**WORK TO DO:**
Reproduce all of the following items word for word.

**ENTRIES SUPPLIED:**
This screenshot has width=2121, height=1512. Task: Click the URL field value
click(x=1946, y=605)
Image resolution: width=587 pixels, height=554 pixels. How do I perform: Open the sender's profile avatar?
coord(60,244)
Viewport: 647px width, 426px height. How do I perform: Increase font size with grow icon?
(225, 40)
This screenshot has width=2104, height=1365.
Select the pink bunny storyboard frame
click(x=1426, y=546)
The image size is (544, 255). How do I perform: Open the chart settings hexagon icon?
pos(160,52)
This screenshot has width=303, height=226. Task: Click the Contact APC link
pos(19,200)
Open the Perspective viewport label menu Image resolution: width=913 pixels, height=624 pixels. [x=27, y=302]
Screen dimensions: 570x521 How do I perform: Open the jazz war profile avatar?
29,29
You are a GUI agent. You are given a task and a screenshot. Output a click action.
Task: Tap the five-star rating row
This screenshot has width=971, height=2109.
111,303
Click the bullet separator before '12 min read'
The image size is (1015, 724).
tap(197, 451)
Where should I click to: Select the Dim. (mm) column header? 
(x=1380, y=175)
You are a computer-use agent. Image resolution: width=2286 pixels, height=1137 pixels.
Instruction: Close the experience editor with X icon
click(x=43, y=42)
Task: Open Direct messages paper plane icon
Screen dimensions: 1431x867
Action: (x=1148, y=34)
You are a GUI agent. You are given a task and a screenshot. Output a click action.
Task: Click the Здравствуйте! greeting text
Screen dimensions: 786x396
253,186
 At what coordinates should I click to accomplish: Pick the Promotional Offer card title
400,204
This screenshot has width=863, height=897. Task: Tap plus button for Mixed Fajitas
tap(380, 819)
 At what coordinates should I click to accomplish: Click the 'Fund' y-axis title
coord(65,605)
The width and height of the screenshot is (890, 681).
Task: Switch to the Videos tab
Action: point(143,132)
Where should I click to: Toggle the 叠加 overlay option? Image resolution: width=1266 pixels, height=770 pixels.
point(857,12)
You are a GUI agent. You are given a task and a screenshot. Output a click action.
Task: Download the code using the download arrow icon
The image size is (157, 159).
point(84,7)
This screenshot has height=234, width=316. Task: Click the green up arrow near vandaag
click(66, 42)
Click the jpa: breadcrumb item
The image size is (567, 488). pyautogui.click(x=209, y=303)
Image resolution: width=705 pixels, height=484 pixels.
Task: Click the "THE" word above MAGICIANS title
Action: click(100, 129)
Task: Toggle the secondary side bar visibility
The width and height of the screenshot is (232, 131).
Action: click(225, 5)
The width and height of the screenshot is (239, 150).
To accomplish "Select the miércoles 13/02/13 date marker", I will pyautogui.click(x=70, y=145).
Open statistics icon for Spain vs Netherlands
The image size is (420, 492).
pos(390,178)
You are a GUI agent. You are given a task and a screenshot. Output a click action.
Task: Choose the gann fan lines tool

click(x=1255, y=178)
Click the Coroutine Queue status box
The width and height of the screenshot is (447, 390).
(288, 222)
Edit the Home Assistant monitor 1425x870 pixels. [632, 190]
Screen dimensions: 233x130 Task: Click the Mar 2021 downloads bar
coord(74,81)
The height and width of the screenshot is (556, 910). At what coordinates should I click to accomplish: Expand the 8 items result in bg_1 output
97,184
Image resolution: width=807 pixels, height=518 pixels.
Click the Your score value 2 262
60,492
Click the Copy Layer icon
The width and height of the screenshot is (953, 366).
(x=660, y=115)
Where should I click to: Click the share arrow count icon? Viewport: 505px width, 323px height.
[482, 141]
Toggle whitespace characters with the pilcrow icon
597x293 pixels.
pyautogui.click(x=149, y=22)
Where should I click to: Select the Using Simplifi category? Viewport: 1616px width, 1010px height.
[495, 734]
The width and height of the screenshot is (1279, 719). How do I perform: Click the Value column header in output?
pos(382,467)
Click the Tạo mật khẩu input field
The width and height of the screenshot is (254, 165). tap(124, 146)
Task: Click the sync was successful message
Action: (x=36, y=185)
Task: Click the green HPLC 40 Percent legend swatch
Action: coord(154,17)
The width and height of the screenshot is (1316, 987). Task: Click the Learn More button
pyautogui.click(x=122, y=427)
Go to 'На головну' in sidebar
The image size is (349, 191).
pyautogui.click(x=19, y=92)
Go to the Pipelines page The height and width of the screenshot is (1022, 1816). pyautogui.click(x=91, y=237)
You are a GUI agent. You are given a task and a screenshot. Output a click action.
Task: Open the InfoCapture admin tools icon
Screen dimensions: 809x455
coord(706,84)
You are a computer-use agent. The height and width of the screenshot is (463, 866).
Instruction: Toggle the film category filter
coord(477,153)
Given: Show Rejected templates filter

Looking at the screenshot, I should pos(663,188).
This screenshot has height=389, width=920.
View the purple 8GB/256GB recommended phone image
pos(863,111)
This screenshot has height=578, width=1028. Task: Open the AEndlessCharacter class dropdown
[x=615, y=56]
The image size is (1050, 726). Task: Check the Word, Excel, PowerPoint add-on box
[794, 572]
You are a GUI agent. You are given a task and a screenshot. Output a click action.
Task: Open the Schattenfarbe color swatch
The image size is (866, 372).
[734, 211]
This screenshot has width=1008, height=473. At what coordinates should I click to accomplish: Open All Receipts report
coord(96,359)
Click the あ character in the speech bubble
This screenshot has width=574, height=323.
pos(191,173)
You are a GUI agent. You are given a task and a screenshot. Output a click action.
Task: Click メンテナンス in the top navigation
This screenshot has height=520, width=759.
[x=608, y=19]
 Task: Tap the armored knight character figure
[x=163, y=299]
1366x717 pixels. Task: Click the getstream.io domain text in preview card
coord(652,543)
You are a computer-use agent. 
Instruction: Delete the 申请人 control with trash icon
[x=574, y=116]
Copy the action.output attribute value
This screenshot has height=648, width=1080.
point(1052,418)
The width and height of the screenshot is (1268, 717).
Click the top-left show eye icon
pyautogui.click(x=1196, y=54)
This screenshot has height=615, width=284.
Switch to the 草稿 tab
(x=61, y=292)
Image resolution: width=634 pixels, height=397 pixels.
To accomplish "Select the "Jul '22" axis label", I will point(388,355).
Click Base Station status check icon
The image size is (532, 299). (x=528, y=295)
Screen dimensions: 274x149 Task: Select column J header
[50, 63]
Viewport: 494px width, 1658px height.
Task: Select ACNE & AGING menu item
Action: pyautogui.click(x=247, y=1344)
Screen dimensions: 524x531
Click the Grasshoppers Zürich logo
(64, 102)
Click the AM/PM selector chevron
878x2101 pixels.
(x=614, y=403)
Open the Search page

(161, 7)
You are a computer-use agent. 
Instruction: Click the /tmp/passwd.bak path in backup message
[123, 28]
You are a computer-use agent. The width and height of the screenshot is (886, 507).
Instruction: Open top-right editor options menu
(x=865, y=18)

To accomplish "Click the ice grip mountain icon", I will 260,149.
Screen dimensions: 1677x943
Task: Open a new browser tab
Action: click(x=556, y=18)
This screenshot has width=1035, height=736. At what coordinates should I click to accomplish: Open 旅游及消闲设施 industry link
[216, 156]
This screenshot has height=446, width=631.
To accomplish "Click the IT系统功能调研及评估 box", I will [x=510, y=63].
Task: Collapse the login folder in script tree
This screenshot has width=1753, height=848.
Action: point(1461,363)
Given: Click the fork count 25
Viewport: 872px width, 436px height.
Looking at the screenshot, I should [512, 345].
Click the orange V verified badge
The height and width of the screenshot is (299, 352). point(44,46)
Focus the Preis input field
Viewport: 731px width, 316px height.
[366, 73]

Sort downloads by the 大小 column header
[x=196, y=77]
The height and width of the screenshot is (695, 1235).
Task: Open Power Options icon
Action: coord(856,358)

**RESPONSE TO THE TASK:**
This screenshot has width=2121, height=1512. Task: Click the URL field value
click(x=1946, y=605)
Image resolution: width=587 pixels, height=554 pixels. How do I perform: Open the sender's profile avatar?
coord(60,244)
Viewport: 647px width, 426px height. How do I perform: Increase font size with grow icon?
(225, 40)
This screenshot has width=2104, height=1365.
Select the pink bunny storyboard frame
click(x=1426, y=546)
The image size is (544, 255). How do I perform: Open the chart settings hexagon icon?
pos(160,52)
This screenshot has width=303, height=226. Task: Click the Contact APC link
pos(19,200)
Open the Perspective viewport label menu Image resolution: width=913 pixels, height=624 pixels. [x=27, y=302]
Screen dimensions: 570x521 How do I perform: Open the jazz war profile avatar?
29,29
You are a GUI agent. You are given a task and a screenshot. Output a click action.
Task: Tap the five-star rating row
This screenshot has width=971, height=2109.
111,303
Click the bullet separator before '12 min read'
The image size is (1015, 724).
tap(197, 451)
Where should I click to: Select the Dim. (mm) column header? 
(x=1380, y=175)
You are a computer-use agent. Image resolution: width=2286 pixels, height=1137 pixels.
Instruction: Close the experience editor with X icon
click(x=43, y=42)
Task: Open Direct messages paper plane icon
Screen dimensions: 1431x867
Action: (x=1148, y=34)
You are a GUI agent. You are given a task and a screenshot. Output a click action.
Task: Click the Здравствуйте! greeting text
Screen dimensions: 786x396
253,186
 At what coordinates should I click to accomplish: Pick the Promotional Offer card title
400,204
This screenshot has width=863, height=897. Task: Tap plus button for Mixed Fajitas
tap(380, 819)
 At what coordinates should I click to accomplish: Click the 'Fund' y-axis title
coord(65,605)
The width and height of the screenshot is (890, 681).
Task: Switch to the Videos tab
Action: point(143,132)
Where should I click to: Toggle the 叠加 overlay option? Image resolution: width=1266 pixels, height=770 pixels.
point(857,12)
You are a GUI agent. You are given a task and a screenshot. Output a click action.
Task: Download the code using the download arrow icon
The image size is (157, 159).
point(84,7)
This screenshot has height=234, width=316. Task: Click the green up arrow near vandaag
click(66, 42)
Click the jpa: breadcrumb item
The image size is (567, 488). pyautogui.click(x=209, y=303)
Image resolution: width=705 pixels, height=484 pixels.
Task: Click the "THE" word above MAGICIANS title
Action: click(100, 129)
Task: Toggle the secondary side bar visibility
The width and height of the screenshot is (232, 131).
Action: click(225, 5)
The width and height of the screenshot is (239, 150).
To accomplish "Select the miércoles 13/02/13 date marker", I will pyautogui.click(x=70, y=145).
Open statistics icon for Spain vs Netherlands
The image size is (420, 492).
pos(390,178)
You are a GUI agent. You are given a task and a screenshot. Output a click action.
Task: Choose the gann fan lines tool

click(x=1255, y=178)
Click the Coroutine Queue status box
The width and height of the screenshot is (447, 390).
(288, 222)
Edit the Home Assistant monitor 1425x870 pixels. [632, 190]
Screen dimensions: 233x130 Task: Click the Mar 2021 downloads bar
coord(74,81)
The height and width of the screenshot is (556, 910). At what coordinates should I click to accomplish: Expand the 8 items result in bg_1 output
97,184
Image resolution: width=807 pixels, height=518 pixels.
Click the Your score value 2 262
60,492
Click the Copy Layer icon
The width and height of the screenshot is (953, 366).
(x=660, y=115)
Where should I click to: Click the share arrow count icon? Viewport: 505px width, 323px height.
[482, 141]
Toggle whitespace characters with the pilcrow icon
597x293 pixels.
pyautogui.click(x=149, y=22)
Where should I click to: Select the Using Simplifi category? Viewport: 1616px width, 1010px height.
[495, 734]
The width and height of the screenshot is (1279, 719). How do I perform: Click the Value column header in output?
pos(382,467)
Click the Tạo mật khẩu input field
The width and height of the screenshot is (254, 165). tap(124, 146)
Task: Click the sync was successful message
Action: (x=36, y=185)
Task: Click the green HPLC 40 Percent legend swatch
Action: coord(154,17)
The width and height of the screenshot is (1316, 987). Task: Click the Learn More button
pyautogui.click(x=122, y=427)
Go to 'На головну' in sidebar
The image size is (349, 191).
pyautogui.click(x=19, y=92)
Go to the Pipelines page The height and width of the screenshot is (1022, 1816). pyautogui.click(x=91, y=237)
You are a GUI agent. You are given a task and a screenshot. Output a click action.
Task: Open the InfoCapture admin tools icon
Screen dimensions: 809x455
coord(706,84)
You are a computer-use agent. The height and width of the screenshot is (463, 866).
Instruction: Toggle the film category filter
coord(477,153)
Given: Show Rejected templates filter

Looking at the screenshot, I should pos(663,188).
This screenshot has height=389, width=920.
View the purple 8GB/256GB recommended phone image
pos(863,111)
This screenshot has height=578, width=1028. Task: Open the AEndlessCharacter class dropdown
[x=615, y=56]
The image size is (1050, 726). Task: Check the Word, Excel, PowerPoint add-on box
[794, 572]
You are a GUI agent. You are given a task and a screenshot. Output a click action.
Task: Open the Schattenfarbe color swatch
The image size is (866, 372).
[734, 211]
This screenshot has width=1008, height=473. At what coordinates should I click to accomplish: Open All Receipts report
coord(96,359)
Click the あ character in the speech bubble
This screenshot has width=574, height=323.
pos(191,173)
You are a GUI agent. You are given a task and a screenshot. Output a click action.
Task: Click メンテナンス in the top navigation
This screenshot has height=520, width=759.
[x=608, y=19]
 Task: Tap the armored knight character figure
[x=163, y=299]
1366x717 pixels. Task: Click the getstream.io domain text in preview card
coord(652,543)
You are a computer-use agent. 
Instruction: Delete the 申请人 control with trash icon
[x=574, y=116]
Copy the action.output attribute value
This screenshot has height=648, width=1080.
point(1052,418)
The width and height of the screenshot is (1268, 717).
Click the top-left show eye icon
pyautogui.click(x=1196, y=54)
This screenshot has height=615, width=284.
Switch to the 草稿 tab
(x=61, y=292)
Image resolution: width=634 pixels, height=397 pixels.
To accomplish "Select the "Jul '22" axis label", I will point(388,355).
Click Base Station status check icon
The image size is (532, 299). (x=528, y=295)
Screen dimensions: 274x149 Task: Select column J header
[50, 63]
Viewport: 494px width, 1658px height.
Task: Select ACNE & AGING menu item
Action: pyautogui.click(x=247, y=1344)
Screen dimensions: 524x531
Click the Grasshoppers Zürich logo
(64, 102)
Click the AM/PM selector chevron
878x2101 pixels.
(x=614, y=403)
Open the Search page

(161, 7)
You are a computer-use agent. 
Instruction: Click the /tmp/passwd.bak path in backup message
[123, 28]
You are a computer-use agent. The width and height of the screenshot is (886, 507).
Instruction: Open top-right editor options menu
(x=865, y=18)

To accomplish "Click the ice grip mountain icon", I will 260,149.
Screen dimensions: 1677x943
Task: Open a new browser tab
Action: click(x=556, y=18)
This screenshot has width=1035, height=736. At what coordinates should I click to accomplish: Open 旅游及消闲设施 industry link
[216, 156]
This screenshot has height=446, width=631.
To accomplish "Click the IT系统功能调研及评估 box", I will [x=510, y=63].
Task: Collapse the login folder in script tree
This screenshot has width=1753, height=848.
Action: point(1461,363)
Given: Click the fork count 25
Viewport: 872px width, 436px height.
Looking at the screenshot, I should [512, 345].
Click the orange V verified badge
The height and width of the screenshot is (299, 352). point(44,46)
Focus the Preis input field
Viewport: 731px width, 316px height.
[366, 73]

Sort downloads by the 大小 column header
[x=196, y=77]
The height and width of the screenshot is (695, 1235).
Task: Open Power Options icon
Action: coord(856,358)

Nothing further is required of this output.